- Renato Rabelo, ex-presidente do PCdoB, morreu aos 83 anos neste domingo, após enfrentar câncer.
- Ele comandou o PCdoB entre 2001 e 2015 e deixou a legenda sob a liderança de Luciana Santos, que já ocupou o cargo e hoje é ministra da Ciência e Tecnologia.
- Rabelo atuou na militância política por mais de seis décadas, incluindo cargos na União Nacional dos Estudantes e participação na Ação Popular (AP).
- O militante ajudou a integrar a AP ao PCdoB em 1973 e foi um dos articuladores da Frente Brasil Popular que apoiou a candidatura de Lula em 1989.
- Lula manifestou pesar pela perda, reconhecendo a parceria em momentos-chave da história recente, como as greves do ABC e as campanhas presidenciais.
O dirigente Renato Rabelo, ex-presidente do PCdoB, morreu aos 83 anos. A causa foi um câncer em evolução, conforme nota oficial do partido. A morte ocorreu na manhã deste domingo.
O PCdoB informou que Rabelo foi um dos seus principais dirigentes ao longo de mais de seis décadas de militância. Ele presidiu a sigla entre 2001 e 2015 e dedicou-se à saúde nos últimos três anos, sem abandonar as atividades partidárias.
Rabelo deixa a esposa Conceição Leiro Vilan e os filhos André e Nina. Em nota, o PCdoB destacou o impacto de sua atuação na história do partido e na esquerda brasileira, com menção à participação em lutas históricas.
Trajetória e atuação
Rabelo atuou como vice-presidente nacional da União Nacional dos Estudantes (UNE) e enfrentou a repressão durante a ditadura militar.
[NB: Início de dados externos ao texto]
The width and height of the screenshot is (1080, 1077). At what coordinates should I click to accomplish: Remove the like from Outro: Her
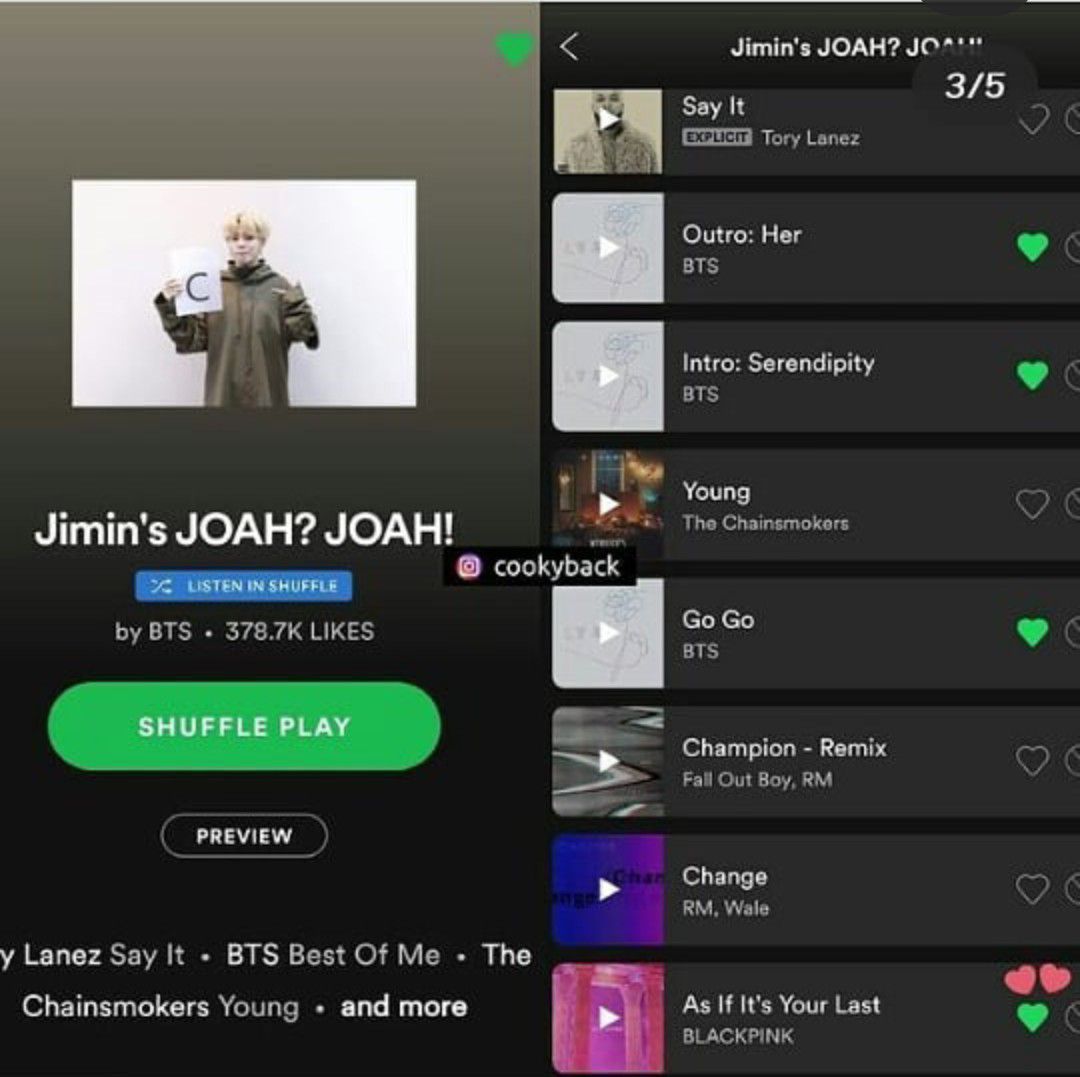[x=1032, y=247]

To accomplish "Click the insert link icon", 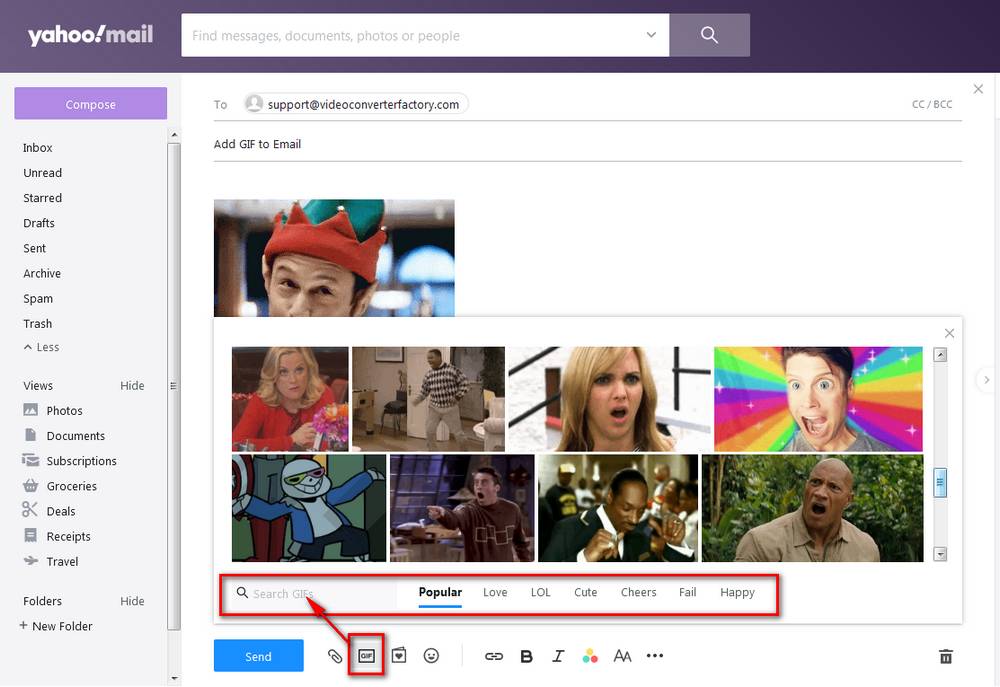I will point(494,656).
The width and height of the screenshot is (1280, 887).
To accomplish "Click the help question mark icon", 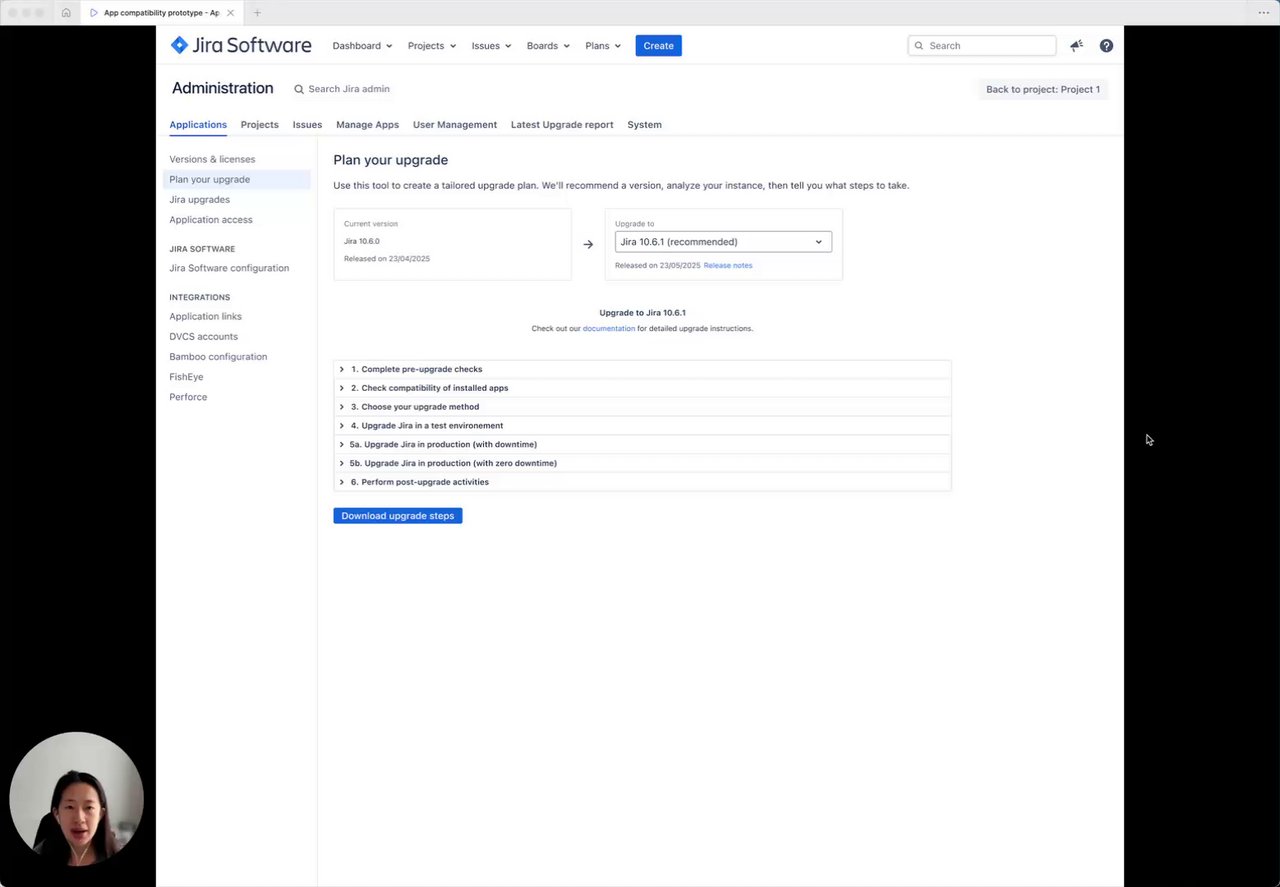I will [1106, 46].
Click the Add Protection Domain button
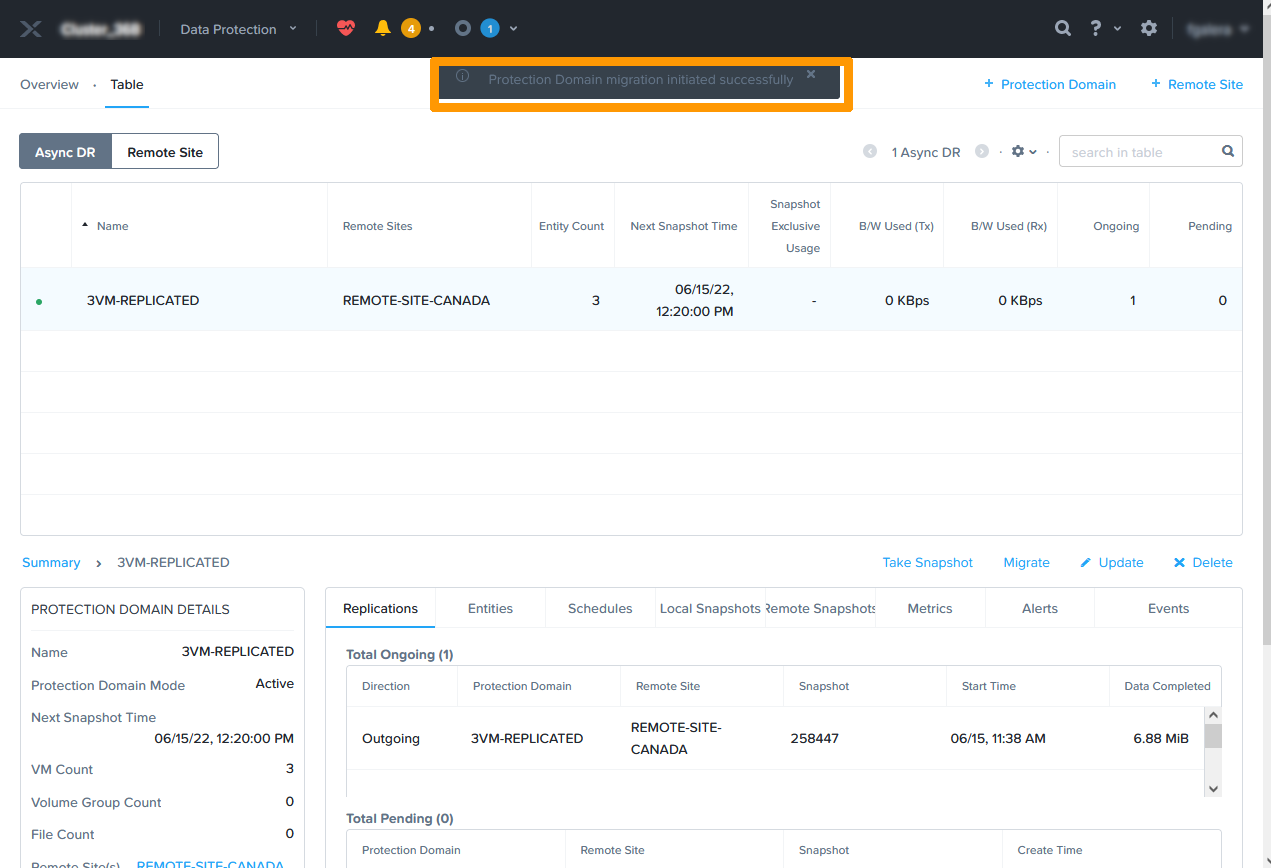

O militante integrou a Ação Popular (AP) e ajudou a incorporar a AP ao PCdoB em 1973, segundo o partido.
Foi articulador político do PCdoB na formação da Frente Brasil Popular, coalizão com PT e PSB, que levou Lula à primeira candidatura presidencial em 1989. A parceria histórica culminou com a vitória de Lula em 2002.
Rabelo deixou a direção da legenda ao apoiar a deputada Luciana Santos para a presidência do PCdoB, cargo que ela ocupou até se licenciar. Atualmente, o comando do partido está com Nádia Campeão. Lula lamentou a morte e relembrou trabalhos conjuntos nas greves do ABC e nas campanhas de 2002.